If they continue to show that conviction, and express it openly, the media frame will change with it. The facade of Trump’s global dominance can crack, then shatter. As grim as the world looks right now, it seems a damn sight more hopeful than it did on Monday.
Odds and Sods
This week’s newsletter is once again available as a podcast, either on Spotify or at the top of the page, after last week’s tech disaster. I am now using my brand spanking new microphone, which I am alarmingly excited about, so hopefully it’ll all sound very late-night-jazz.
My column in the i paper this week was on that Carney speech I mentioned above. What a speech, really.
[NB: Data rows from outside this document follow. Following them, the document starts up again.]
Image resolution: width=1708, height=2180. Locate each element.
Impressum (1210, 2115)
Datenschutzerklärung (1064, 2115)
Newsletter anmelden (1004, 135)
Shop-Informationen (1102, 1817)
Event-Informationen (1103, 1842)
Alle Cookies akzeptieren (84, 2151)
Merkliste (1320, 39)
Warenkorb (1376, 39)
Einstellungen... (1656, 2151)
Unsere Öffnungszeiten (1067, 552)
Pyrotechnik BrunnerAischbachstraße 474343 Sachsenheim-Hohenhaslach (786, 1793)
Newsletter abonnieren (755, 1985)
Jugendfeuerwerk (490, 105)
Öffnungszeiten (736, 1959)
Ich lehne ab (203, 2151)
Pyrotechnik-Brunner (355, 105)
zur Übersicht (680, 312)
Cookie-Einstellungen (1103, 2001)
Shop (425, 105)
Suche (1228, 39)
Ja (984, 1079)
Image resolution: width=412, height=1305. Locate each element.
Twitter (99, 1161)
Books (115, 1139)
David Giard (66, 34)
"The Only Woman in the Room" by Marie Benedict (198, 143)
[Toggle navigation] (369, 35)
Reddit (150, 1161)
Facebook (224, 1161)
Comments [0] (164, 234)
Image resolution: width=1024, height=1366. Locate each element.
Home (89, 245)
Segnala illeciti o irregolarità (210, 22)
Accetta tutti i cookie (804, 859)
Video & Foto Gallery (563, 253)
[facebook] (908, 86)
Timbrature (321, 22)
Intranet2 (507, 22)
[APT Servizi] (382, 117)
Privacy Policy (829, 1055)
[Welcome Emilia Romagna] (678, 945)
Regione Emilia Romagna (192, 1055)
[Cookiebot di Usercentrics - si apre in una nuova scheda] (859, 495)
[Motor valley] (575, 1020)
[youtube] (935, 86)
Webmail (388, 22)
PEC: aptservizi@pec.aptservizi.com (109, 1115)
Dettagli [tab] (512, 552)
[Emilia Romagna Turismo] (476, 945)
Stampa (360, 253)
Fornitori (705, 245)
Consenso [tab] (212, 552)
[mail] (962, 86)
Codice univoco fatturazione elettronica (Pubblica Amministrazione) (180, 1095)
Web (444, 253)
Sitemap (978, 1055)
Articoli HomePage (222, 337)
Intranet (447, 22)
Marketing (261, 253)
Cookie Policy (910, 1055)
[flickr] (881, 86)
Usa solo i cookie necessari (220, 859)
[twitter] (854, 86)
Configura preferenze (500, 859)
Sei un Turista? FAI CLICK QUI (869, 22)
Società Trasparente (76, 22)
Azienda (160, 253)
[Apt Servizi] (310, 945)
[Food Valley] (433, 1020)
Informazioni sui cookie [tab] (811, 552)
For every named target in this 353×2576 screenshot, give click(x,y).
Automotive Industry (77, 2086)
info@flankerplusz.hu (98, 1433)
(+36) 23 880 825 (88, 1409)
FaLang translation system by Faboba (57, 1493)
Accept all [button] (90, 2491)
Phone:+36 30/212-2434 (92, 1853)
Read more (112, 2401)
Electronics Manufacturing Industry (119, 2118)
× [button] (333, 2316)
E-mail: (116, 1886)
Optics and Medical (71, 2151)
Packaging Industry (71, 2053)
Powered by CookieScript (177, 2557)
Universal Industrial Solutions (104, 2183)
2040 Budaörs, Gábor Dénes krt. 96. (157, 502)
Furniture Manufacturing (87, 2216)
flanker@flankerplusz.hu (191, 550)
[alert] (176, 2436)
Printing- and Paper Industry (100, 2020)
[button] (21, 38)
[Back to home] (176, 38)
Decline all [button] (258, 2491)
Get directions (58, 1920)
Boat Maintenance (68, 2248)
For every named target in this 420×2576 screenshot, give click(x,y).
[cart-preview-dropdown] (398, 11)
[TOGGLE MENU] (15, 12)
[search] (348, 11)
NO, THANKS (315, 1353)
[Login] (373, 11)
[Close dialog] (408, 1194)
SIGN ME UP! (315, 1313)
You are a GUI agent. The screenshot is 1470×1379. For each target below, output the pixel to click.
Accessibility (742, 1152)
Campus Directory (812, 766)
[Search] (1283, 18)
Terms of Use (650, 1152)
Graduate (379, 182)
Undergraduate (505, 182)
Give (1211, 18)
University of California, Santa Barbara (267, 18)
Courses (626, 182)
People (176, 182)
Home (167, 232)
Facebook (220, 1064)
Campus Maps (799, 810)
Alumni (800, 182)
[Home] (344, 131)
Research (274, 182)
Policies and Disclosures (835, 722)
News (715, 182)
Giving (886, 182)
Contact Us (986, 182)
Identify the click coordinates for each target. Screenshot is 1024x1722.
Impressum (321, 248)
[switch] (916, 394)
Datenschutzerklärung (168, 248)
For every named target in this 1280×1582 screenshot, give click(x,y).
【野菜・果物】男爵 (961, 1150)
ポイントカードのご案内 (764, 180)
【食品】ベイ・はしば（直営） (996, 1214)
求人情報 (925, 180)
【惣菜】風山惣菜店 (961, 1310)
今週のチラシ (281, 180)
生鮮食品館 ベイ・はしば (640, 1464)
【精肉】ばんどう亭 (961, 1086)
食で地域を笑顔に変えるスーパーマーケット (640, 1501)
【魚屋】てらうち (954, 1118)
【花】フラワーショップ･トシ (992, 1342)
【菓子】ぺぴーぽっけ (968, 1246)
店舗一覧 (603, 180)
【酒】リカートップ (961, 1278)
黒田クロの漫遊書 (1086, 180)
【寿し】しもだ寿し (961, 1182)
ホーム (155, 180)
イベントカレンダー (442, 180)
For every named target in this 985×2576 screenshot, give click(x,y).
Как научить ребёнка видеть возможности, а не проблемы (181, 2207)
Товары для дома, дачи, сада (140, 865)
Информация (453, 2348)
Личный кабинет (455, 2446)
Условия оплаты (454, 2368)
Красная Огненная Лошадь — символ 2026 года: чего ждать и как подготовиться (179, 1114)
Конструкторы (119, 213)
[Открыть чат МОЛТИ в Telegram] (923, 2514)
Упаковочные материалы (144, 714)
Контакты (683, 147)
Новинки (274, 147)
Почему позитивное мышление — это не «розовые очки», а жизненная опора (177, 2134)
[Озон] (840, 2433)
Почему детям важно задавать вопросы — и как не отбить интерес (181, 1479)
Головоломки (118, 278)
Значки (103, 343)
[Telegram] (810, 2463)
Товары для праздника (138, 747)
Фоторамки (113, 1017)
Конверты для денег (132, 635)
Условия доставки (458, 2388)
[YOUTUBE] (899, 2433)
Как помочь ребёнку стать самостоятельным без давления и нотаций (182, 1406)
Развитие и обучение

I would strongly recommend you read it in full here or watch it below. I dearly wish we had anyone in British politics with the eloquence and vision to do something at that level. But given that we don’t, my main hope is that we follow Canada’s lead.
One of my first films this year was I Swear, a story about one man’s struggle with Tourette’s directed by Kirk Jones and starring Robert Aramayo and Maxine Peake. I will be surprised if I see a better film in the remaining 12 months. From the moment it started, I began laughing and sporadically crying. It is a properly beautiful film, bursting with empathy and human decency. It is funnier than any comedy I have seen for years.
Trust me when I say this to you: watch the film. Just watch it. No matter what mood you’re in. No matter what’s going on in your life. No matter how you feel about the world. Watch the film. It’ll make you a better person. It’ll remind you how kind people can be. And it’ll feature some of the best swearing you’ve ever heard.
Right, that’s it for this week - fuck off.


"Chris Mason was considerably worse." He always is.
Ten years since it became clear that Trump could become President and the liberal media still hasn't worked out how to deal with a politician who bulldozes through the (then-) usual rules of engagement. How do you write in a 'balanced', 'impartial' way about someone who lies so brazenly. Well, you can't do it in a balanced way, otherwise you're balancing truth and lies. The impartial way of doing it is to describe lies as lies, but for some reason, the BBC, NYT and others don't seem to have the stomach for it. They've let us down so badly.
As you say, it's politicians as well as the media. As I'm typing this, I've just heard John Healey describe Trump's lies about NATO troops in Afghanistan as 'unhelpful'. 'Unhelpful'!